Re: Cablegate from Wikileaks: a case study

From: Jonathan Rochkind <rochkind_at_nyob> Date: Mon, 6 Dec 2010 15:58:46 -0500 To: NGC4LIB_at_LISTSERV.ND.EDU

Ranking in search results anywhere, as with all software, is based on 
defining certain rules that will be followed to order the results.

Even in Google, citation (link) analysis is actually just one small part 
of the rules; it's the one they are most famous for, because it's the 
big innovation that let their search results satisfy users so much 
better than the competition when they first started. Even then it wasn't 
the only component in the rules, and since then Google has added all 
sorts of other tweaks too.   The details are carefully guarded by 
google, but if you search around (on google, heh) you can find various 
articles (from google and from third party observers) explaining some of 
the basic concepts.  Commercial online businesses are of course 
especially interested in reverse engineering googles rules to get their 
pages to the top.

Even looking at the link analysis aspect of google, the key innovation 
there was not actually to put "popular"  (oft linked to) sites first. 
They do that, but the actual genius element of google citation/link 
analysis was that the words people use in a link pointing to a site are 
very useful metadata describing that site -- the words many people use 
to describe a site, will probably average out to often match the words a 
searcher might use when looking for content like that site. That's 
really the genius element there.

No matter what, this kind of ranking is an attempt to give users 
something that satisfies their needs when they enter some words in a 
search box -- all you've got is the words, which are kind of a surrogate 
for what the user really wants, and you try to figure out how to make 
most of the users satisfied most of the time. The fact that we all use 
Google every single day and find it invaluable shows that this is 
possible.  But it's _definitely_ an 'opinionated' endeavor, trying to 
make your system satisfy as well as possible in as many searches as 
possible -- it's not like there is some physical quantity 
"satisfactoriness" which just has to be measured or something, it's 
software tricks to try and take a users query and, on average, in as 
many cases as you can, give the user what will satisfy them. [For that 
matter, it occurs to me now, philosophically very very similar to the 
reference interview -- the user _says_ something, and you need to get at 
what they really want/need.  The difference is that in software it all 
needs to be encoded into guidelines/rules/instructions/heuristics for 
the software, you don't get to have a human creatively having a 
conversation with another human].

Some folks at the university of wisconsin provided an accessible summary 
of how their Solr-based experimental catalog does results ordering, that 
you may find helpful. (Solr is open source software for textual search 
that many of us are using to develop library catalog search interfaces). 
http://forward.library.wisconsin.edu/moving-forward/?p=713

There are some other things going on that that blog post doesn't mention 
to. In particular, one of the key algorithms in Solr (or really in the 
lucene software Solr is based on) involves examining term frequency. If 
your query consists of several words, and one of them is very rare 
across the corpus -- matches for that word will be boosted higher.  
Also, a document containing that search word many times will be boosted 
higher than a document containing that word just one time. There is an 
actual simple mathematical formula behind that -- that has turned out to 
in general/average be valuable in ranking search results to give the 
users what they meant, it's kind of the foundational algorithm in 
solr/lucene. But in a particular application/domain, additional tweaking 
is often required, and all that stuff mixes in together, resulting in 
something that is described by fairly complex mathematical formula, and 
is not an exact science (as Google's own ranking is not either!).

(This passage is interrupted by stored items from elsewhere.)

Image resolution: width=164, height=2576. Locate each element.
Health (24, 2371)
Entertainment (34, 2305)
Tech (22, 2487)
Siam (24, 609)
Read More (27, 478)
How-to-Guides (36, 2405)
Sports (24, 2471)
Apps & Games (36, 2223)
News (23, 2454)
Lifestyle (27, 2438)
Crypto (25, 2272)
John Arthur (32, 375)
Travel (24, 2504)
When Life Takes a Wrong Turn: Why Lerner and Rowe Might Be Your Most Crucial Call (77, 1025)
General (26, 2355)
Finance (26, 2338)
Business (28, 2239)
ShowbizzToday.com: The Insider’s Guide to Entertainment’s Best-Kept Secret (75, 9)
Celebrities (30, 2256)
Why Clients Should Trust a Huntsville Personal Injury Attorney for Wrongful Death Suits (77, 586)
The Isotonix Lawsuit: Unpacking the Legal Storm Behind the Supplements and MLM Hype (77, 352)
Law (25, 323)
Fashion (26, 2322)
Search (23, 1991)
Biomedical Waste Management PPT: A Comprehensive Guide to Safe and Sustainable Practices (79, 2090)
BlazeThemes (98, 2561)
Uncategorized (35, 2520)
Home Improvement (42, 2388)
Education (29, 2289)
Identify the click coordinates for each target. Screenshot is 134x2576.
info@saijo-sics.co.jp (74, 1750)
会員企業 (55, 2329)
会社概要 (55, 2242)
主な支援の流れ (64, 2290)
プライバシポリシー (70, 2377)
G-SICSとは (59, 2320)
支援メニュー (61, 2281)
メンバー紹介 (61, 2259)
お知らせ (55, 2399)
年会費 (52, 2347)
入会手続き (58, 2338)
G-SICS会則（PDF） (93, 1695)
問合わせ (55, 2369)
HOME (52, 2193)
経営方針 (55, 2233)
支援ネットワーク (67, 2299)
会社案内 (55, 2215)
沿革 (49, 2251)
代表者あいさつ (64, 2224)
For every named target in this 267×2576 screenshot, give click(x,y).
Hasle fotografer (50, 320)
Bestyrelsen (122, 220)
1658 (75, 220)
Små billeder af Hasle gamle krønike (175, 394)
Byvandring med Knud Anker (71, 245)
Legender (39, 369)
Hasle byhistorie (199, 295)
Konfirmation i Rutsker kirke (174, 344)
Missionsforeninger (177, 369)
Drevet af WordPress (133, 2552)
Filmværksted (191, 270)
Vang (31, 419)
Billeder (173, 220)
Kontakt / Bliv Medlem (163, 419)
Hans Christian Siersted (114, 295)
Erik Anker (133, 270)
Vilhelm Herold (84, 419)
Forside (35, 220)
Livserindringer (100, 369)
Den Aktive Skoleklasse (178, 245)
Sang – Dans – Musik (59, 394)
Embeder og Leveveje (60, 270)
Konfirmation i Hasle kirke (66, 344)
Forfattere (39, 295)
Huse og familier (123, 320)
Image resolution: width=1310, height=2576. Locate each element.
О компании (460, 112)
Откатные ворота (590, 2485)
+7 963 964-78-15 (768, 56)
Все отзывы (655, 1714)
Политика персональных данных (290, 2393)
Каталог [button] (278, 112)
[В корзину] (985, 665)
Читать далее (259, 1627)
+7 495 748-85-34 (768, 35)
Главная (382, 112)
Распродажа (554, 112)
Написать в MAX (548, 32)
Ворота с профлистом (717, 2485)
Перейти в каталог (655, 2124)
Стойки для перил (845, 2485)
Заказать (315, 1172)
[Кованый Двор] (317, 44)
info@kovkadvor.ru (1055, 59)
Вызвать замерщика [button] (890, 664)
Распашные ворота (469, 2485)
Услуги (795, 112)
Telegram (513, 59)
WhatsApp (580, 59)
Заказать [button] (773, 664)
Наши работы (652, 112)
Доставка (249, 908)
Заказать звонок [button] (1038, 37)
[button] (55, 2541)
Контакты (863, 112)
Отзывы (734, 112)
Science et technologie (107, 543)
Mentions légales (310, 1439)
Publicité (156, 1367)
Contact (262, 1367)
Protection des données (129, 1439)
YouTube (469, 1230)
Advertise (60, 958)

Additionally a Solr search engine, when giving a multiple word query, 
might boost documents higher when those words are found in proximity to 
each other. Or might allow results that don't match all the words, but 
boost higher the more words found.

Anyhow, I spend some time describing this, because it is indeed 
absolutely crucial that catalogers, reference/research librarians, and 
pretty much all librarians understand the basic ideas here.  These are 
the tools of our trade now, whether you're using a free web tool like 
Google, a licensed vendor database like EBSCO, or a locally installed 
piece of software (open source or proprietary) like a library catalog.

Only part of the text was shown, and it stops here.